**Documento de origem**
■ ■ ■
A história é sobre a relação de um pai e de um filho, desde que nasceu até se tornar adulto. É para a ouvir que cerca de uma dezena de crianças ucranianas se juntam num tapete, em redor da autora e ilustradora do livro “O Camião de Histórias”, Rosário Alçada Araújo. O pano de fundo é uma grande divisória amarela e azul, que separa a zona das dormidas, onde se lê: “Bem-vindos a Lisboa”, com a tradução em ucraniano por baixo. Mas nenhuma daquelas crianças que escuta a história tem o pai consigo. Pelo Centro de Acolhimento de Emergência em Campolide, Lisboa, onde agora estão e onde decorreu a iniciativa, já passaram 1.474 pessoas — dessas, 403 são crianças. O número de pais a acompanhar os filhos é quase nulo — ficaram para trás, para combater contra a Rússia ou à espera de serem chamados. Vêm, por isso, pela mão das mães.
É o caso de Vladislav, que veio pela mão de Oksana, de 28 anos. Com quase cinco anos, o menino “tem noção” da guerra que se vive no país onde nasceu. “Pergunta quem é que está a bombardear, por que razão é que está a bombardear, quando é que pode voltar para casa, quando é que tudo fica calmo. Tem noção das coisas. Não pergunta com tanta frequência, mas pergunta”, conta a mãe ao Observador, com ajuda de uma tradutora. “Tem uma mãe que o apoia. Ele está bem”, acrescenta, enquanto o menino se abraça às suas pernas.
■ ■ ■
**Tarefa pedida**
Copia do texto sobre as crianças ucranianas acolhidas em Lisboa o trecho que começa nas palavras "A história é" e termina depois de "mão das mães.".

**Dados guardados**
■ ■ ■
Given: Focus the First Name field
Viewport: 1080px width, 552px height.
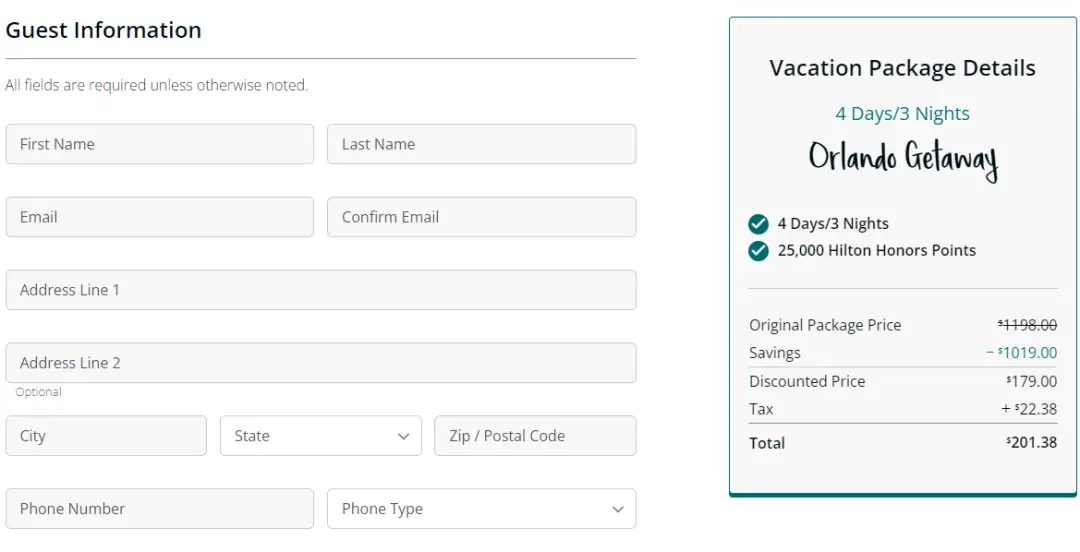Looking at the screenshot, I should click(x=159, y=144).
■ ■ ■
**Resposta**
A história é sobre a relação de um pai e de um filho, desde que nasceu até se tornar adulto. É para a ouvir que cerca de uma dezena de crianças ucranianas se juntam num tapete, em redor da autora e ilustradora do livro “O Camião de Histórias”, Rosário Alçada Araújo. O pano de fundo é uma grande divisória amarela e azul, que separa a zona das dormidas, onde se lê: “Bem-vindos a Lisboa”, com a tradução em ucraniano por baixo. Mas nenhuma daquelas crianças que escuta a história tem o pai consigo. Pelo Centro de Acolhimento de Emergência em Campolide, Lisboa, onde agora estão e onde decorreu a iniciativa, já passaram 1.474 pessoas — dessas, 403 são crianças. O número de pais a acompanhar os filhos é quase nulo — ficaram para trás, para combater contra a Rússia ou à espera de serem chamados. Vêm, por isso, pela mão das mães.